[What needs to be done]:
In the data, from the line with "authority [630, 849]" up to and including the last line, swap "word" for "term" and give back only those lines with everything else left the same.

* start *

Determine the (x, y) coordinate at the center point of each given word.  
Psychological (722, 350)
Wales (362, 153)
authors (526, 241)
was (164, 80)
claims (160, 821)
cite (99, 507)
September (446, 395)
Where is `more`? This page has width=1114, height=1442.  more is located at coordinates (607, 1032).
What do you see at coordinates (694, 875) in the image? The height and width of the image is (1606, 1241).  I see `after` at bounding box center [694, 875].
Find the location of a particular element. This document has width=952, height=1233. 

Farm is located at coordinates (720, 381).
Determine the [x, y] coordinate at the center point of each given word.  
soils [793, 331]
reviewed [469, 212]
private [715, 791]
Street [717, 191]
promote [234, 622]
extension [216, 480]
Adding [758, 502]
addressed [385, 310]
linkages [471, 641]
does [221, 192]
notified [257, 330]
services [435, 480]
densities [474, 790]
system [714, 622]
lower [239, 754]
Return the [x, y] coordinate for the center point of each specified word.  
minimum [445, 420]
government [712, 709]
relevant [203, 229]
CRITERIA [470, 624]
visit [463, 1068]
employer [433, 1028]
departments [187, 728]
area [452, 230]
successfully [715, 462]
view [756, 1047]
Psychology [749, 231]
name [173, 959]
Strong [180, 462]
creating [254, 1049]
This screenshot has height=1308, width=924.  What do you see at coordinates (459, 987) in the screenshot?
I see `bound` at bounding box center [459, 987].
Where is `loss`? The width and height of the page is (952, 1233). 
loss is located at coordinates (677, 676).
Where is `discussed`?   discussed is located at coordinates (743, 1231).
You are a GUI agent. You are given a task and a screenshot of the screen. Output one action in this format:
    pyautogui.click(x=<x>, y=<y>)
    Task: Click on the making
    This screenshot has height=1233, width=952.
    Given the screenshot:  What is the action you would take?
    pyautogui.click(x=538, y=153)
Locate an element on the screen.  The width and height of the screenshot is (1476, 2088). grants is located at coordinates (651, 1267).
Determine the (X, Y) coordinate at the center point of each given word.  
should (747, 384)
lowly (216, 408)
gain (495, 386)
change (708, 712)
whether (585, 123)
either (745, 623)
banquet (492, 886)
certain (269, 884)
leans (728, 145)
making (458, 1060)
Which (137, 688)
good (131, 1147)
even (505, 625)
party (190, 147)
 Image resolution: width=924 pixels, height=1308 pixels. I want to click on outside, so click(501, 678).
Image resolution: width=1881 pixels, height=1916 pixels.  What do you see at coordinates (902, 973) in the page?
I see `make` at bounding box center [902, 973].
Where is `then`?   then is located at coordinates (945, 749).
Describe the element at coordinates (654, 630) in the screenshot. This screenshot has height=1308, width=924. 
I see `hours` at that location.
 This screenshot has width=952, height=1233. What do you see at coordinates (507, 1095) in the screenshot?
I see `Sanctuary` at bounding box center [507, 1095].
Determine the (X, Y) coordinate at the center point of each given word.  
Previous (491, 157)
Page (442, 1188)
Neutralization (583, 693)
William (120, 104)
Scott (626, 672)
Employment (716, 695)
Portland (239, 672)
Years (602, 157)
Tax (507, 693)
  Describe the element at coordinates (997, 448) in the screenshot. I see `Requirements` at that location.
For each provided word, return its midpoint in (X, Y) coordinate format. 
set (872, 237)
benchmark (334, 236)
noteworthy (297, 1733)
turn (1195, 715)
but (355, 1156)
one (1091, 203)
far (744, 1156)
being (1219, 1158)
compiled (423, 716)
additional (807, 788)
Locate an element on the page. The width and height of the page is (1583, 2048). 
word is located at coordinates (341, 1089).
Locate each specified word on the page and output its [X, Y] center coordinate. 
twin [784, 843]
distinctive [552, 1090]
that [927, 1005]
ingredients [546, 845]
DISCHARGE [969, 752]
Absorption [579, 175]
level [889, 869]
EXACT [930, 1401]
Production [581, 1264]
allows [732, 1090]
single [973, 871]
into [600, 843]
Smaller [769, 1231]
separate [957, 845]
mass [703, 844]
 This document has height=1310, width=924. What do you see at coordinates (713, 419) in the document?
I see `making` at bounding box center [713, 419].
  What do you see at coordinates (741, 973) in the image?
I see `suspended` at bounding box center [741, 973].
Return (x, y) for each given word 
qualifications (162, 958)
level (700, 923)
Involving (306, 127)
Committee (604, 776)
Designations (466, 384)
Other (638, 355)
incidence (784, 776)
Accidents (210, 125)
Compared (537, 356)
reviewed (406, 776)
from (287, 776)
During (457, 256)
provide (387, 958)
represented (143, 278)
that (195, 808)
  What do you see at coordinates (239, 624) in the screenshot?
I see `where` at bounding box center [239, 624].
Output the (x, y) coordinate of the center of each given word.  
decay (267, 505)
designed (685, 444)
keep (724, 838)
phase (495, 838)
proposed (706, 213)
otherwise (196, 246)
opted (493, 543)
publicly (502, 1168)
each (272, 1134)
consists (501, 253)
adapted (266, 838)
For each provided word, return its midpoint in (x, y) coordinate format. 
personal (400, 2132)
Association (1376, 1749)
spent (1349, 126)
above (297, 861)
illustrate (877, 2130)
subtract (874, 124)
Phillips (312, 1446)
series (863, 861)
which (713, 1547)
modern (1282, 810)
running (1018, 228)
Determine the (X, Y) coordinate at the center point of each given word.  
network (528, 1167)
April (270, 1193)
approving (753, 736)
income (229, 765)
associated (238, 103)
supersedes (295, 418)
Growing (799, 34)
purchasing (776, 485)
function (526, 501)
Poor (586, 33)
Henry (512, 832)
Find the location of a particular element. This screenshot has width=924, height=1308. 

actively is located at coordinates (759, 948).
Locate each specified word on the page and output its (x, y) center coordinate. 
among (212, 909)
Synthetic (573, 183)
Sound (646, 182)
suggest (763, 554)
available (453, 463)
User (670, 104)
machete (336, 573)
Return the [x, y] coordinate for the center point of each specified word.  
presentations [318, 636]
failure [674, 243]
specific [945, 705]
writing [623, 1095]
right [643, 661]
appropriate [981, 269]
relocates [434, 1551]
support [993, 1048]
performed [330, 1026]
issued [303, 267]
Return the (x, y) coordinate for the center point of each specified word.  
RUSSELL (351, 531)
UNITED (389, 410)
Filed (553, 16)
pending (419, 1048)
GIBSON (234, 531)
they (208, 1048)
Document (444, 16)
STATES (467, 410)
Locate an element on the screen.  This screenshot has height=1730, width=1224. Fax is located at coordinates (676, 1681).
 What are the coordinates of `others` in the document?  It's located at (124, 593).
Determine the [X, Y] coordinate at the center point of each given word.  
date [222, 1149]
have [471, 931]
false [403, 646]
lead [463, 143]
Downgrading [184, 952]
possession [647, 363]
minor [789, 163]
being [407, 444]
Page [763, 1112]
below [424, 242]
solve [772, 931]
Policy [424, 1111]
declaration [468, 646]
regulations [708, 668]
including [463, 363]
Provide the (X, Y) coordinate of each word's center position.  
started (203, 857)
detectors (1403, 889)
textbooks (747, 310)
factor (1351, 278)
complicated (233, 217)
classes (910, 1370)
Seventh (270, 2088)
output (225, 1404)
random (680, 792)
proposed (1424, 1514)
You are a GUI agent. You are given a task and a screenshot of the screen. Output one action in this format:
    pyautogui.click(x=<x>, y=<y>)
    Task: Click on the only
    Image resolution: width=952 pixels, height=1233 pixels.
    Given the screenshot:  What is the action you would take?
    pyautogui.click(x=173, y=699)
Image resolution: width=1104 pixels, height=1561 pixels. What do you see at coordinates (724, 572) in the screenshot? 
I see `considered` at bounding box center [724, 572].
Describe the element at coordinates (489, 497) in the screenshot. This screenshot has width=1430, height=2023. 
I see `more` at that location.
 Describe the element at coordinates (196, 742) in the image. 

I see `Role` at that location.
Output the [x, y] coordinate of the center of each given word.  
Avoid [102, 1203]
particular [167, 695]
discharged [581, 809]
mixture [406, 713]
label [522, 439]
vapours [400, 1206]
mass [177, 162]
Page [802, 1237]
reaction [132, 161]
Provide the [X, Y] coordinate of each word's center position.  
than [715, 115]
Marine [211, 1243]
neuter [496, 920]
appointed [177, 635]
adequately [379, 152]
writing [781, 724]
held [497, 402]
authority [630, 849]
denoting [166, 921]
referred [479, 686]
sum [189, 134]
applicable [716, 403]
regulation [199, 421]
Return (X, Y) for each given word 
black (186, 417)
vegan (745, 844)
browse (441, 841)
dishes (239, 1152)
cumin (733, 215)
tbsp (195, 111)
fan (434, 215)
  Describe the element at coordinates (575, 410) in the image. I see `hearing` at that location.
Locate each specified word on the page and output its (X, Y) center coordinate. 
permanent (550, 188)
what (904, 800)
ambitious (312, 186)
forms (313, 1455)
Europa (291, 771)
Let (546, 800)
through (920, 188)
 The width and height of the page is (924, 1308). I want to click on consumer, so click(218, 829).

* end *

[Exercise output]:
authority [630, 849]
denoting [166, 921]
referred [479, 686]
sum [189, 134]
applicable [716, 403]
regulation [199, 421]
Return (X, Y) for each given term 
black (186, 417)
vegan (745, 844)
browse (441, 841)
dishes (239, 1152)
cumin (733, 215)
tbsp (195, 111)
fan (434, 215)
  Describe the element at coordinates (575, 410) in the image. I see `hearing` at that location.
Locate each specified term on the page and output its (X, Y) center coordinate. 
permanent (550, 188)
what (904, 800)
ambitious (312, 186)
forms (313, 1455)
Europa (291, 771)
Let (546, 800)
through (920, 188)
 The width and height of the page is (924, 1308). I want to click on consumer, so click(218, 829).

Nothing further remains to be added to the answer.